Pero por más que su corazón se lo rogaba, su mente se negaba a escuchado. «Bastaría con un pequeño descuido -y no sería raro que yo cometiese un descuido cuando Austin me tomara entre sus brazos- para que me quedara encinta. Y sé muy bien cuál sería el destino de la criatura», pensó.
Un escalofrío bajó por su espalda. Por mucho que le doliese su decisión, no podía exponer a Austin al sufrimiento que le causaría la muerte de su hija.
Austin se quedó mirando al posadero.
– Perdone, ¿cómo dice?
– Sólo queda una habitación, excelencia -repitió el anciano.
Austin tuvo que contener el impulso de golpear las paredes con los puños. Maldición, ¿qué otra cosa podía salir mal? Pero se apresuró a desechar ese pensamiento. Más valía no hacerse esa pregunta.
Y no tenía sentido desahogar sus frustraciones en el posadero. No era culpa suya que el hostal estuviese completo. Después de indicad e al criado que llevase el equipaje a la habitación disponible, él y Elizabeth siguieron al posadero escaleras arriba.
La habitación era pequeña pero alegre, y prácticamente todo el espacio estaba ocupado por una cama de aspecto confortable con un cobertor primorosamente bordado.
– Hay agua fresca en la jarra, excelencia -señaló el hospedero-. ¿Necesitaréis alguna cosa más?
Austin desvió su atención de la cama y de la miríada de pensamientos que le inspiraba.
– Nada más, gracias.
El posadero se marchó y cerró la puerta a su espalda. Austin observó a Elizabeth, que jugueteaba con los lazos de su sombrero. Ella lo miró y esbozó una sonrisa vacilante.
– Esto resulta… un tanto violento -dijo.
Él se le acercó, sin despegar los ojos de ella.
– ¿Violento? ¿Por qué? Somos marido y mujer.
Las mejillas de Elizabeth se tiñeron de carmesí.
– No puedo acostarme en la misma cama que tú.
– Ya lo has dicho antes. Pero, por desgracia, sólo hay una cama, y nosotros somos dos.

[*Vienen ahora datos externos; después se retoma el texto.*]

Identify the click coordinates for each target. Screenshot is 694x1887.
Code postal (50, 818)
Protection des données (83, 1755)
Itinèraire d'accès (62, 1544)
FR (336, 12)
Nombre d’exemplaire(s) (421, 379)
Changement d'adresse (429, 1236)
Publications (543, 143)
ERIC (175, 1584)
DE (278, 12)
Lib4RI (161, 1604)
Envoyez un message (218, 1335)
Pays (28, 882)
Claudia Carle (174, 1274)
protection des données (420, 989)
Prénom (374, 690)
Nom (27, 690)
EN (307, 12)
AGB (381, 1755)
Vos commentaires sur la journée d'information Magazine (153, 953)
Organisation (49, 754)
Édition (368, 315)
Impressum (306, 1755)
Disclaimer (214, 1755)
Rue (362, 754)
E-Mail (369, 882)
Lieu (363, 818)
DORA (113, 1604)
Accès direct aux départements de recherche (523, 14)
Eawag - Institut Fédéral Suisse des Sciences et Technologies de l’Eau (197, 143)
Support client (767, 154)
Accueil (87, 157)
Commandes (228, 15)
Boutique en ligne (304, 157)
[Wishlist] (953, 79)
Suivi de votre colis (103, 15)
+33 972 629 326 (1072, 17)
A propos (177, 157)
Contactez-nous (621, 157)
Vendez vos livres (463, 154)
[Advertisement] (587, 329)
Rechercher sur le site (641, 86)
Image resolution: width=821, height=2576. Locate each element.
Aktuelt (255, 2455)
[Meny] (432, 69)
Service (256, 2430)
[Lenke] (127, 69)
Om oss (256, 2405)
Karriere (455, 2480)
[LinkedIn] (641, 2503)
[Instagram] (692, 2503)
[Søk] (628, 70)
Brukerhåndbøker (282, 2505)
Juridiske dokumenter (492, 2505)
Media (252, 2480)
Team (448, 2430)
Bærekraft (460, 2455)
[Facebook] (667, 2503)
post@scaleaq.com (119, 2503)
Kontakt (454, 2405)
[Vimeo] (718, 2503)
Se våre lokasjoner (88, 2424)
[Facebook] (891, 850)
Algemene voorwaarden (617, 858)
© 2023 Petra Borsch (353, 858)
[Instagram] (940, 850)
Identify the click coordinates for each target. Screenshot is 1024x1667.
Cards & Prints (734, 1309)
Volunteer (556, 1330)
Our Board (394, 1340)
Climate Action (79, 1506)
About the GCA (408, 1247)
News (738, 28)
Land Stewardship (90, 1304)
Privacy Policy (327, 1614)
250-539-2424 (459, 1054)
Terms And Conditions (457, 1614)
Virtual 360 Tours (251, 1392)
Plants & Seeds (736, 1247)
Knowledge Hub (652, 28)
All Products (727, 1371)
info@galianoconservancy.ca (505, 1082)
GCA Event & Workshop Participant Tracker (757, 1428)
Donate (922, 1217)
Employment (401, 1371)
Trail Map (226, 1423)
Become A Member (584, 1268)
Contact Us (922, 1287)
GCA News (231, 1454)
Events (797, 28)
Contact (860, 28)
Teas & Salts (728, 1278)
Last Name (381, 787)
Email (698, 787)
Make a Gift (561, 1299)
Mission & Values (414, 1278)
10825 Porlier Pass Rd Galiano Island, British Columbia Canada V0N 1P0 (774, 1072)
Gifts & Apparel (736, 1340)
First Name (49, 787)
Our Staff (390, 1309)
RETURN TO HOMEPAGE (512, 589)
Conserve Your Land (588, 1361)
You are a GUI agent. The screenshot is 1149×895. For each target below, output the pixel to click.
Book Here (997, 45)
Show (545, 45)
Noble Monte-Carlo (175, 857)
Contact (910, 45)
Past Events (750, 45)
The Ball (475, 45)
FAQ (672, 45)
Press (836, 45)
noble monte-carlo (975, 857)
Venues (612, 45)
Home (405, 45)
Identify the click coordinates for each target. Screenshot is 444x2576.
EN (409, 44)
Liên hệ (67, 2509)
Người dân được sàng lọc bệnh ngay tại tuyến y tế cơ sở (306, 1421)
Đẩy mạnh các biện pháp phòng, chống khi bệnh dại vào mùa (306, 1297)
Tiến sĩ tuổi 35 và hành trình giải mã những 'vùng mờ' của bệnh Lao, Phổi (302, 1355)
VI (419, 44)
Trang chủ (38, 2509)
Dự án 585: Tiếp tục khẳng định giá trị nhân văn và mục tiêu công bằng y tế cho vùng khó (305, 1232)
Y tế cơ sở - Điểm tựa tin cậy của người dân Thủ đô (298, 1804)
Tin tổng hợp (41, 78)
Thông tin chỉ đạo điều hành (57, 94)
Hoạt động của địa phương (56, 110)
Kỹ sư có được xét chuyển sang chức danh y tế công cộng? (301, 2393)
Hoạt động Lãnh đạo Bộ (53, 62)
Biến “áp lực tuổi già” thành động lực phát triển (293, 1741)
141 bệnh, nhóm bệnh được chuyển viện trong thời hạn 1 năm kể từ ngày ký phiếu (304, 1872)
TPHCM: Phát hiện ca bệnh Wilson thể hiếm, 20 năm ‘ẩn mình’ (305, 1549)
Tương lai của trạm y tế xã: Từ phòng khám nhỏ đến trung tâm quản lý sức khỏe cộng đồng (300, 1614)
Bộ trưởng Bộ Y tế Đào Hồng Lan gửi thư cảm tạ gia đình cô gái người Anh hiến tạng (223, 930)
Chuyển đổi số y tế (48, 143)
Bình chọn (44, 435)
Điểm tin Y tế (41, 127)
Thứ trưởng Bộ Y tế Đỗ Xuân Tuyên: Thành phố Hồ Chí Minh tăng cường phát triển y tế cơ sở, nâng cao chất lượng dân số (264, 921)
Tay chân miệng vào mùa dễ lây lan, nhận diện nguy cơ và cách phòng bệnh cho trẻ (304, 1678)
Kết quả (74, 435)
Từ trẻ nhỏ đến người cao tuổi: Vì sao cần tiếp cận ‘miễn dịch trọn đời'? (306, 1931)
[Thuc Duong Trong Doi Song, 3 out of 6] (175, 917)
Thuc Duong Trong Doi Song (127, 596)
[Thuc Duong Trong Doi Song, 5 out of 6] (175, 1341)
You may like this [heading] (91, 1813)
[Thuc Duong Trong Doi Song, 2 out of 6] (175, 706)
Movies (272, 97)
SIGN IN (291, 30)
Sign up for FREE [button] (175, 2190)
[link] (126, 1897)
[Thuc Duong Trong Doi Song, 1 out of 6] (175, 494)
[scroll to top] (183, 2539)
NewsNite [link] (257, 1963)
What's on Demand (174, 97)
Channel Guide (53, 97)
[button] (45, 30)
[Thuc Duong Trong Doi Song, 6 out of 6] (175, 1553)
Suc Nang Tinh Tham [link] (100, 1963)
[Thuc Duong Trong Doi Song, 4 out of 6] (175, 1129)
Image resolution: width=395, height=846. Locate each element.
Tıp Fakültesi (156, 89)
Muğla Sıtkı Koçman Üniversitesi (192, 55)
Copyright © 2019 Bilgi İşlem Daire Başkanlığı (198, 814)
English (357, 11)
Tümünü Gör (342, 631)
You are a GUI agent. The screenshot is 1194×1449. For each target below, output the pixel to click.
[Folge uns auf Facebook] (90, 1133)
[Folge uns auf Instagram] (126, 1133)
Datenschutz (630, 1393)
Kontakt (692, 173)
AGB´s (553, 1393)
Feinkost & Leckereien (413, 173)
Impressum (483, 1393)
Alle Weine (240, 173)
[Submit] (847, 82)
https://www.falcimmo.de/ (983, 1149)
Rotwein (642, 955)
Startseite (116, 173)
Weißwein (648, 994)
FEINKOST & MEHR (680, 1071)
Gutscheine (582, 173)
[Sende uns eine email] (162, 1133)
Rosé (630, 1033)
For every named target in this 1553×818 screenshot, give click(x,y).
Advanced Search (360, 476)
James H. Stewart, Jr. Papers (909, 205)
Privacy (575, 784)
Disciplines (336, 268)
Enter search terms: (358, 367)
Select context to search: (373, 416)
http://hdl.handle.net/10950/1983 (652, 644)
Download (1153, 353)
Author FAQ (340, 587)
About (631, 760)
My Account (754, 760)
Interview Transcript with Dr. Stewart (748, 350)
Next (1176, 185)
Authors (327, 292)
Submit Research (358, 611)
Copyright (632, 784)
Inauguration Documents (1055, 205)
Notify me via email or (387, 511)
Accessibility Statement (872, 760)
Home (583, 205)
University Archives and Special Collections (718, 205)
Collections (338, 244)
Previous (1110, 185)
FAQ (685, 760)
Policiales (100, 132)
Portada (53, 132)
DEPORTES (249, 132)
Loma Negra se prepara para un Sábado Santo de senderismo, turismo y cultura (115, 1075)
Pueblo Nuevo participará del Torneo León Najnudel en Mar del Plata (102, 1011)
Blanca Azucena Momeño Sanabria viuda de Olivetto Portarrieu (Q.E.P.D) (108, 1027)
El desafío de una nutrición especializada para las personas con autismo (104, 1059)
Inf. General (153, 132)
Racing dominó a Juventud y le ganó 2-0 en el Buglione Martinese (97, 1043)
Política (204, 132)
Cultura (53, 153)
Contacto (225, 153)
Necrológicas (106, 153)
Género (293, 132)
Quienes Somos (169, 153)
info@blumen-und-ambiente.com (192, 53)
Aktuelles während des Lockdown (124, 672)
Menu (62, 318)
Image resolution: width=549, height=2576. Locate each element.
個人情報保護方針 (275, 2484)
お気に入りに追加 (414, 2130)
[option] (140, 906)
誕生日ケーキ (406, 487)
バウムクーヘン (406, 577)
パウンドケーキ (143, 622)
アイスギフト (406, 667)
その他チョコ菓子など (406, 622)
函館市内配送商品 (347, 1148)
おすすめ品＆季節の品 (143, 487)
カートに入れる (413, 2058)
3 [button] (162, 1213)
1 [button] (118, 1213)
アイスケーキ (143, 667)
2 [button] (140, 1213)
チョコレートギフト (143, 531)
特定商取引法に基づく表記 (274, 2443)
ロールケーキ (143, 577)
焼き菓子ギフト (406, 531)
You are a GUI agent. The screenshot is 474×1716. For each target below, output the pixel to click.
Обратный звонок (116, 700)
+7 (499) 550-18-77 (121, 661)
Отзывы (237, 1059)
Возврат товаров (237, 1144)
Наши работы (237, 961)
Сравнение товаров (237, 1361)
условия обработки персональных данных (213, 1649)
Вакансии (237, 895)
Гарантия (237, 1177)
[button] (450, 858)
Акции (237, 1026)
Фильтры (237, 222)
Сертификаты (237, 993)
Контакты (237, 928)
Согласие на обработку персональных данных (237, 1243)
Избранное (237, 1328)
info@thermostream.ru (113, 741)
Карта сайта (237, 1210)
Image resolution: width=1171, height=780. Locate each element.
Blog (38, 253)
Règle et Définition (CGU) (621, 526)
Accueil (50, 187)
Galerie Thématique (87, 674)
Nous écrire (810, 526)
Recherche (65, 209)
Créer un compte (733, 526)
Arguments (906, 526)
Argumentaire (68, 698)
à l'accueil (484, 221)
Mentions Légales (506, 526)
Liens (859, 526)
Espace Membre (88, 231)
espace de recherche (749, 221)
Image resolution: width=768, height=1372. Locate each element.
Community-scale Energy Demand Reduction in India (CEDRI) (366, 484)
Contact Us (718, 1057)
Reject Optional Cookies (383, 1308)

– Dormiré en el suelo -dijo ella, intentando parecer segura de sí misma, pero el ligero temblor de su voz delataba su nerviosismo.
Bien. No estaba tan serena como quería aparentar. Él acababa de pasar cinco horas angustiosas, de modo que la idea de que quizás ella también estuviese angustiada lo animaba considerablemente.
Avanzó otro paso hacia ella. Los ojos de Elizabeth reflejaron cierta sorpresa, pero consiguió mantenerse firme. Un paso más, y él detectó su respiración bastante agitada. Dos zancadas más lo colocaron justo enfrente de ella. Sus ojos color ámbar parpadearon con evidente aprensión, y él, muy a su pesar, tuvo que admirar en su fuero interno la gran valentía que demostraba al no retroceder ante él. Pero deseaba hacerle perder la calma, maldita sea. Del mismo modo que ella le había hecho perder la suya.